> **RECORDS SHOWN**:
==================================================

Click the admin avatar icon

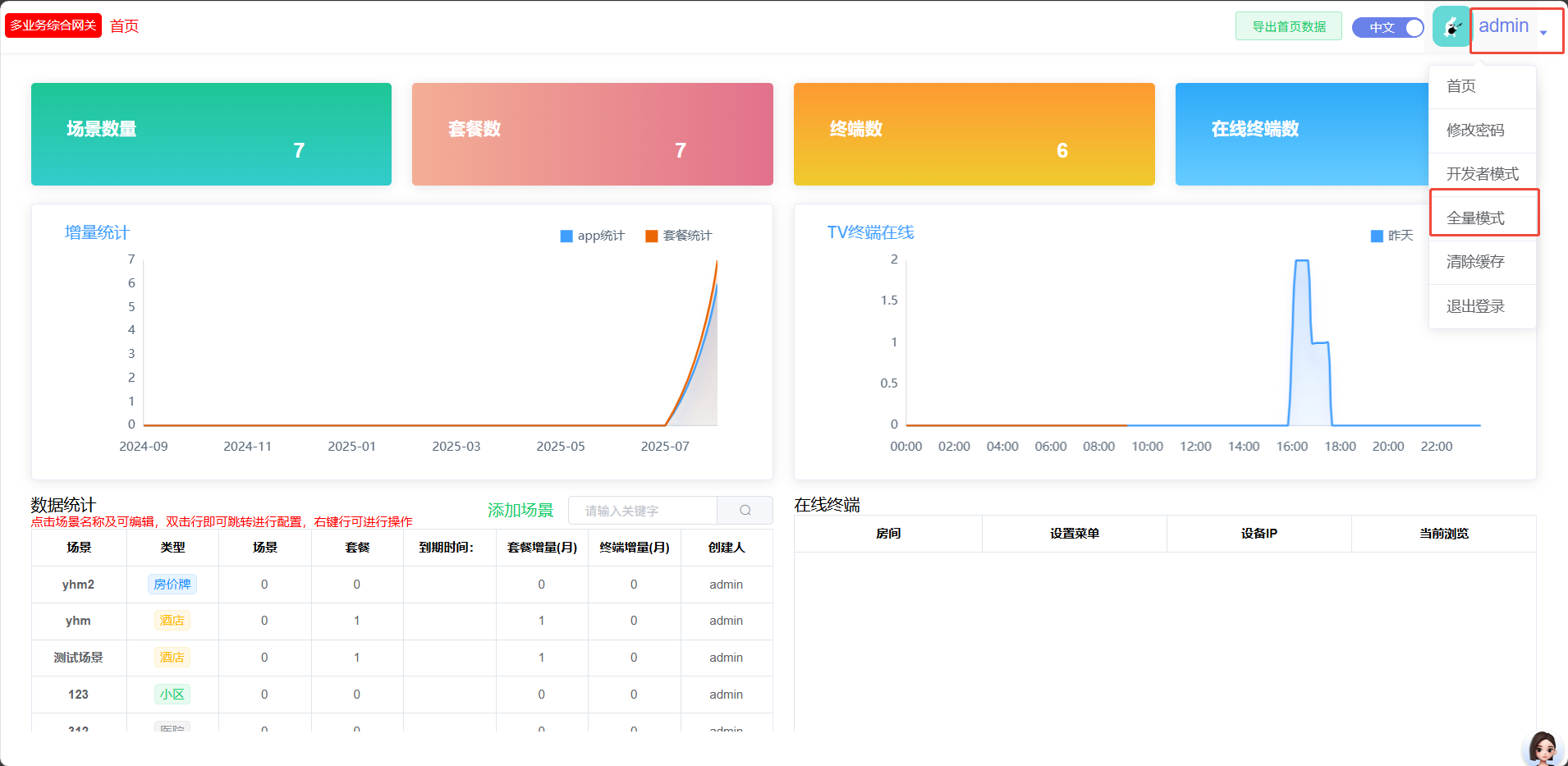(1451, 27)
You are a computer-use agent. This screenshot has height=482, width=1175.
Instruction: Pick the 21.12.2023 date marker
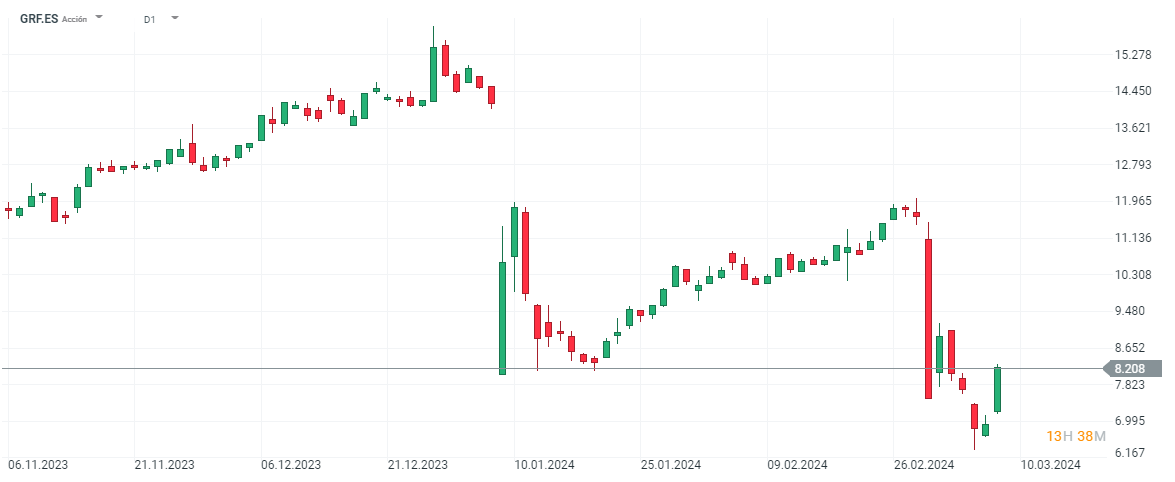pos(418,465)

==================================================

> **PROBLEM DESCRIPTION**:
Print the material above word for word, and keep the pictures out of it.

> **PROBLEM SOLUTION**:
Click the admin avatar icon

(1451, 27)
You are a computer-use agent. This screenshot has height=482, width=1175.
Instruction: Pick the 21.12.2023 date marker
pos(418,465)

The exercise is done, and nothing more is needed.